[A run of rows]
----

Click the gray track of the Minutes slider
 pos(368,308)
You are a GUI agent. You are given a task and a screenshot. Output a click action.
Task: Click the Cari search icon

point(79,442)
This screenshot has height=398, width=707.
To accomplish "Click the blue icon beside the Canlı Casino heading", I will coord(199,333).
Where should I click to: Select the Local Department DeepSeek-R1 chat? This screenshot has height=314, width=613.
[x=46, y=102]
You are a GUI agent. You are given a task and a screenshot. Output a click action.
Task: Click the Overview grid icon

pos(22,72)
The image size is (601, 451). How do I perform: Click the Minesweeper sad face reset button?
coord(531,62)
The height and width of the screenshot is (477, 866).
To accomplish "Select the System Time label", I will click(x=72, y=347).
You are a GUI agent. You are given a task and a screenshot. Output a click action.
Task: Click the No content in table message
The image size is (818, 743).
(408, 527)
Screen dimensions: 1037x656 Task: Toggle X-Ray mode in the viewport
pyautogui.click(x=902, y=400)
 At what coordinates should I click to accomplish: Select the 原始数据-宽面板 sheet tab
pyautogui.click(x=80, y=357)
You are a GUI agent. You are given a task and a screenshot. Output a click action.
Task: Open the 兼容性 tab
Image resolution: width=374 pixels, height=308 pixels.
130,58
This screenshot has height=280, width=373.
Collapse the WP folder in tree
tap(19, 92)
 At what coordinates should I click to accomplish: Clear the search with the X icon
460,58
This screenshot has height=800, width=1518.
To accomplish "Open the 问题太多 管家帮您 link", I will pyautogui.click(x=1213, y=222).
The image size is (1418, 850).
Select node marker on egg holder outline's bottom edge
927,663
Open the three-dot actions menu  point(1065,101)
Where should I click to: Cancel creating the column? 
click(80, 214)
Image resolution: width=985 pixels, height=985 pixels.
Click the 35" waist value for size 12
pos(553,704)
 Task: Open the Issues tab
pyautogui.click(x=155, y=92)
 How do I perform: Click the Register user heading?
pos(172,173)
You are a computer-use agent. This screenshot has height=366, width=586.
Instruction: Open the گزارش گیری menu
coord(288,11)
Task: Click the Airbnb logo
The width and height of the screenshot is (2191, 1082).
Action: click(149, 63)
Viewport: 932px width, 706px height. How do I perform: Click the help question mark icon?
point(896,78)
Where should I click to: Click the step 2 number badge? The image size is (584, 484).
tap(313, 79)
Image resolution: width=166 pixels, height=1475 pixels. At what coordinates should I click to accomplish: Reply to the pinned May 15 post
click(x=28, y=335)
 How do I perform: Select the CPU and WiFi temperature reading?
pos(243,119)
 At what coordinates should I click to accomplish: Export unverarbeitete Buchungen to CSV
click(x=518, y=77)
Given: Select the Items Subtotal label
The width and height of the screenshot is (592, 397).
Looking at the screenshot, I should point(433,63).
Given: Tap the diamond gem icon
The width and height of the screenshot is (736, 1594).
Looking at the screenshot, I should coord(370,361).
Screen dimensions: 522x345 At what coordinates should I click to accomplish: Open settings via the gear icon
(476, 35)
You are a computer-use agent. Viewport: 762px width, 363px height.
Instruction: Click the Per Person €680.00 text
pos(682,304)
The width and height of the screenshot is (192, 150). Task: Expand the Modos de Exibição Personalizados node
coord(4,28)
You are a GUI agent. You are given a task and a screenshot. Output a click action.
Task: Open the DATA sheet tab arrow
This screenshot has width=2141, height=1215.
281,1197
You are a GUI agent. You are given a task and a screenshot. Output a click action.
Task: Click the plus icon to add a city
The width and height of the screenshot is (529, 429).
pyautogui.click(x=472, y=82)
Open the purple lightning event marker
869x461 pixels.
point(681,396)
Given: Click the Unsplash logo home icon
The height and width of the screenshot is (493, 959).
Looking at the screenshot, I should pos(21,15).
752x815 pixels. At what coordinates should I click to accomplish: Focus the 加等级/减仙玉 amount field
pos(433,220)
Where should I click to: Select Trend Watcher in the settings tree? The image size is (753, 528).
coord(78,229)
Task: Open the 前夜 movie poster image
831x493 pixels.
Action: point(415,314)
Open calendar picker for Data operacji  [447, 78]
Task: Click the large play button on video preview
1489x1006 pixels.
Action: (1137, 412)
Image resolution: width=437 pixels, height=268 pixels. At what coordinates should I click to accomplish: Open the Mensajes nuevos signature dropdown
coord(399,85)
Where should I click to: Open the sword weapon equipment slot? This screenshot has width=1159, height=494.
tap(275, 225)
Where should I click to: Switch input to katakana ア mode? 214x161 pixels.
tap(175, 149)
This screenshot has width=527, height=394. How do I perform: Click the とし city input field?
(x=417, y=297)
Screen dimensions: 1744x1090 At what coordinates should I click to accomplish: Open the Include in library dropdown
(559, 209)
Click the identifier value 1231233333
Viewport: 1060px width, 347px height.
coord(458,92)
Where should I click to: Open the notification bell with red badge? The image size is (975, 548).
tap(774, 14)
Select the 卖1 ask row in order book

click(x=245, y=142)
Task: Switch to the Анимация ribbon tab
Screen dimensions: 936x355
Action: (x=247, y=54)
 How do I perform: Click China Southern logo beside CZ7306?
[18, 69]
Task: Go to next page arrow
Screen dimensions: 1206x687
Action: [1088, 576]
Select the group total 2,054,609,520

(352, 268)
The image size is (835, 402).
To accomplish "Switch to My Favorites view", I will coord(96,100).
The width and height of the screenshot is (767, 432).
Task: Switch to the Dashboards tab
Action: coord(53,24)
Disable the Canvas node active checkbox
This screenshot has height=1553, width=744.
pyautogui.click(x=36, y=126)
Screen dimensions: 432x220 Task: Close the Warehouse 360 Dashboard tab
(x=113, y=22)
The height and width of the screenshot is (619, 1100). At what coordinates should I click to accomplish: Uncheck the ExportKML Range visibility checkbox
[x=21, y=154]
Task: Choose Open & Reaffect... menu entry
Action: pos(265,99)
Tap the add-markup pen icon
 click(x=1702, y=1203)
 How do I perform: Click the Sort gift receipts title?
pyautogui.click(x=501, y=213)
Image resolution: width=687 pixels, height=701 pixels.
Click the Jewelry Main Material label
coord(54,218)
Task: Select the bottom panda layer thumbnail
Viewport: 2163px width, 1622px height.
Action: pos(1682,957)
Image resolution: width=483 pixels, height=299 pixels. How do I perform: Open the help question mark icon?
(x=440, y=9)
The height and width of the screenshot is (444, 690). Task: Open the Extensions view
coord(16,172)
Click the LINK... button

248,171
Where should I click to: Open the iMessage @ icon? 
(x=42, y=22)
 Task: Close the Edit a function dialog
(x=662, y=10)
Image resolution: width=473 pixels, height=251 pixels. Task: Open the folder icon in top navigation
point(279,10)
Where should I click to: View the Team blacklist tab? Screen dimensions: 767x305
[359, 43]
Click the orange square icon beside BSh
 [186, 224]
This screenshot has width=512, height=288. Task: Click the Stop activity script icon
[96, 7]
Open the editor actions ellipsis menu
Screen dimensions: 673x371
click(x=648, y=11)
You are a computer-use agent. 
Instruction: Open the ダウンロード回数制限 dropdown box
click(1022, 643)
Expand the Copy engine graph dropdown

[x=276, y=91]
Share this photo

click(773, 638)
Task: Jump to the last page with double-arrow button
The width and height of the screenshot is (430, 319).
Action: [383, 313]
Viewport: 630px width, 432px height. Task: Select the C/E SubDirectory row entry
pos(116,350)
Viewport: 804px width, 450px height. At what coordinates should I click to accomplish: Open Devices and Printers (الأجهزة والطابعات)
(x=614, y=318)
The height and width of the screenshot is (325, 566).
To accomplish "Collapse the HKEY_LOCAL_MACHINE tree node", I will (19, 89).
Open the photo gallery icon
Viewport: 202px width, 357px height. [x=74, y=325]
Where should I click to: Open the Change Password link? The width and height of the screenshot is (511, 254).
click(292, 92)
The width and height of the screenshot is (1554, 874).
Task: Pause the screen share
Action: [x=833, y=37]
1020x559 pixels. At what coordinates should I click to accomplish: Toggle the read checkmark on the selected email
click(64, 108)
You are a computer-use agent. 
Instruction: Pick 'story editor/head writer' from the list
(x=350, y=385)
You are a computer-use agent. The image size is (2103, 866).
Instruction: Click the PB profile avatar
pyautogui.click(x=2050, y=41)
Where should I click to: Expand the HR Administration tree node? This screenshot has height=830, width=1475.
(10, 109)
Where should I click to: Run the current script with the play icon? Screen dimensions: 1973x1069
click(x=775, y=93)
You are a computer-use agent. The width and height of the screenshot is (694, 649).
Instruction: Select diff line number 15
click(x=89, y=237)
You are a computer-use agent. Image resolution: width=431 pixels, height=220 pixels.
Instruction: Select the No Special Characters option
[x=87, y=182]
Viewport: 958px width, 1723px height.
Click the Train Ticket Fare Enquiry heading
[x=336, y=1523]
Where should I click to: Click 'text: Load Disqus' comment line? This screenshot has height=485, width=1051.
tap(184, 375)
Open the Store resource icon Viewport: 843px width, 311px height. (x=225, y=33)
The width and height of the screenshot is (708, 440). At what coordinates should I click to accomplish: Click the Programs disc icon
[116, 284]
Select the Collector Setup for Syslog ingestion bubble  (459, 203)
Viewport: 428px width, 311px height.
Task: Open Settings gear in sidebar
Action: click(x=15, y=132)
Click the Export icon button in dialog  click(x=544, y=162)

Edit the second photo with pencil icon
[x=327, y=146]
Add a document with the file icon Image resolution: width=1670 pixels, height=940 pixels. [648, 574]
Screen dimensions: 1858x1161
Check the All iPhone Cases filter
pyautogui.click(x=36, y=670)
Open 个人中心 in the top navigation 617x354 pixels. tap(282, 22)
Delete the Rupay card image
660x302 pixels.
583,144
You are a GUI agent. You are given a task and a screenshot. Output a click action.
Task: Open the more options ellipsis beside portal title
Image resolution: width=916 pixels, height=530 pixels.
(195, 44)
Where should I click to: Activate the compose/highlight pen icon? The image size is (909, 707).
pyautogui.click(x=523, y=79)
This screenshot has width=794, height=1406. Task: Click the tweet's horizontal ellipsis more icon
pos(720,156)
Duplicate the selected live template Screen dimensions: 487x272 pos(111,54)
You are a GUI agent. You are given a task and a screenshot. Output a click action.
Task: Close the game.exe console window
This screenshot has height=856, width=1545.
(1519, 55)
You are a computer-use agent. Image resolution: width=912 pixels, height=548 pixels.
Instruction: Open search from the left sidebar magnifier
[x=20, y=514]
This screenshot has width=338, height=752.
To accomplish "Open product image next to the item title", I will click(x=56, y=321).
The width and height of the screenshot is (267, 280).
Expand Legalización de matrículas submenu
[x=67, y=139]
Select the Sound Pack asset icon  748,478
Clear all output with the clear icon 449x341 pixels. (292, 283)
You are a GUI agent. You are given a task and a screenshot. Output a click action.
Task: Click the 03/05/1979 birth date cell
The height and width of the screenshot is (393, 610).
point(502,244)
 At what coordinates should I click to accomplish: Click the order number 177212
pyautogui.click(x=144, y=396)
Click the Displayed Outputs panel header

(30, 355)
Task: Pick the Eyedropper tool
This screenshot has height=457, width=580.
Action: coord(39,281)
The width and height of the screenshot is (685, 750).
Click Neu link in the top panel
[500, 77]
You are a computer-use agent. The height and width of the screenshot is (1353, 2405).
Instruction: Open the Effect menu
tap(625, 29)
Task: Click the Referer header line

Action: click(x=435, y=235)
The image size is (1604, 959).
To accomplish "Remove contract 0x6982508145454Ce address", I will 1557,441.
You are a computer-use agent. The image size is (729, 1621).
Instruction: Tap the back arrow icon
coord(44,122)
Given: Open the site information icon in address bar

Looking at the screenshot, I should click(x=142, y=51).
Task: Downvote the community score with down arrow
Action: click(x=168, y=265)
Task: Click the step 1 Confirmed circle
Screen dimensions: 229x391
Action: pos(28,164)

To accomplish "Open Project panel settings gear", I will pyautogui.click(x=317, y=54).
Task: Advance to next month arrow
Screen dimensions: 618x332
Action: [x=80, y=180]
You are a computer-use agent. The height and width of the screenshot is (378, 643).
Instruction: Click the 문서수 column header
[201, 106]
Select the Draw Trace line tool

----

Please retype the rows starting at the very first line and ending at the line that contains "tap(19, 92)", copying every line character for character.

Output for this task =>
Click the gray track of the Minutes slider
 pos(368,308)
You are a GUI agent. You are given a task and a screenshot. Output a click action.
Task: Click the Cari search icon

point(79,442)
This screenshot has height=398, width=707.
To accomplish "Click the blue icon beside the Canlı Casino heading", I will coord(199,333).
Where should I click to: Select the Local Department DeepSeek-R1 chat? This screenshot has height=314, width=613.
[x=46, y=102]
You are a GUI agent. You are given a task and a screenshot. Output a click action.
Task: Click the Overview grid icon

pos(22,72)
The image size is (601, 451). How do I perform: Click the Minesweeper sad face reset button?
coord(531,62)
The height and width of the screenshot is (477, 866).
To accomplish "Select the System Time label", I will click(x=72, y=347).
You are a GUI agent. You are given a task and a screenshot. Output a click action.
Task: Click the No content in table message
The image size is (818, 743).
(408, 527)
Screen dimensions: 1037x656 Task: Toggle X-Ray mode in the viewport
pyautogui.click(x=902, y=400)
 At what coordinates should I click to accomplish: Select the 原始数据-宽面板 sheet tab
pyautogui.click(x=80, y=357)
You are a GUI agent. You are given a task and a screenshot. Output a click action.
Task: Open the 兼容性 tab
Image resolution: width=374 pixels, height=308 pixels.
130,58
This screenshot has height=280, width=373.
Collapse the WP folder in tree
tap(19, 92)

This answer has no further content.